YOUR INSTRUCTIONS: Beginning with the line that contains "The height and", print each line to the end of the data exactly. Omit the pictures.

TASK INPUT:
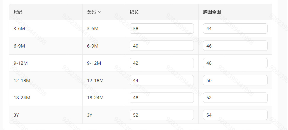
Task: Click the 胸围全围 column header
Action: click(x=212, y=12)
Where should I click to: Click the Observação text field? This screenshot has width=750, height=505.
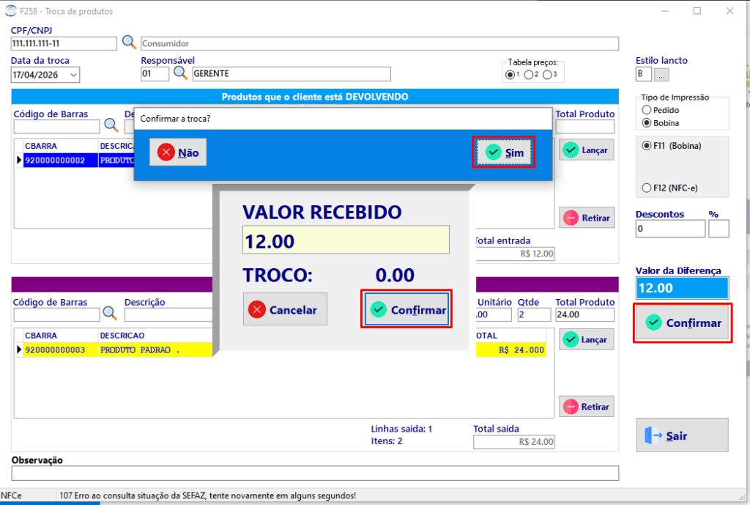coord(315,473)
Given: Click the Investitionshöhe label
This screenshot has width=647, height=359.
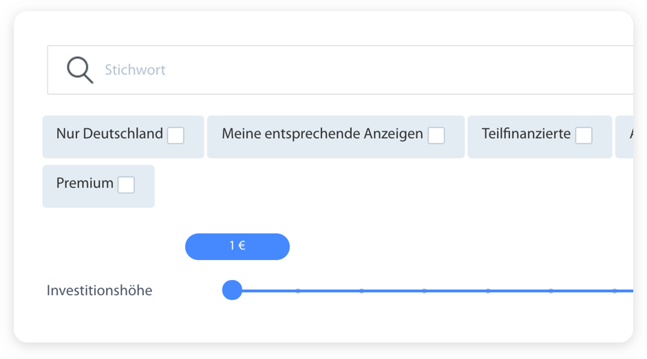Looking at the screenshot, I should click(x=99, y=291).
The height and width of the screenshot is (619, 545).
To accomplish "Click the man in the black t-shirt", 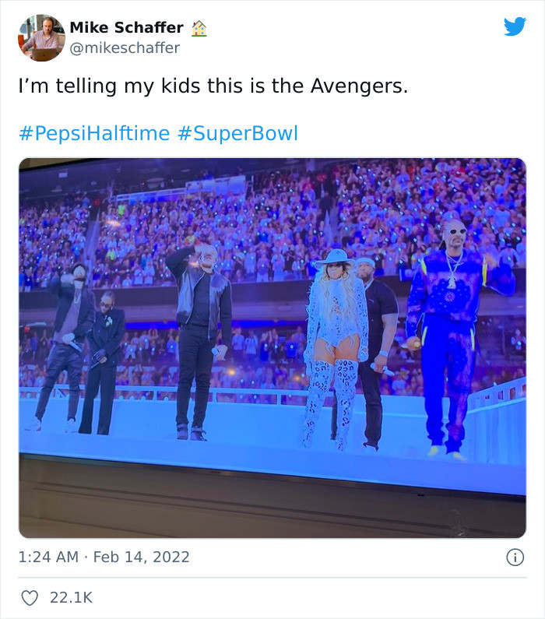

WRITTEN RESPONSE:
The height and width of the screenshot is (619, 545).
To accomplish "Click the man in the black t-shirt", 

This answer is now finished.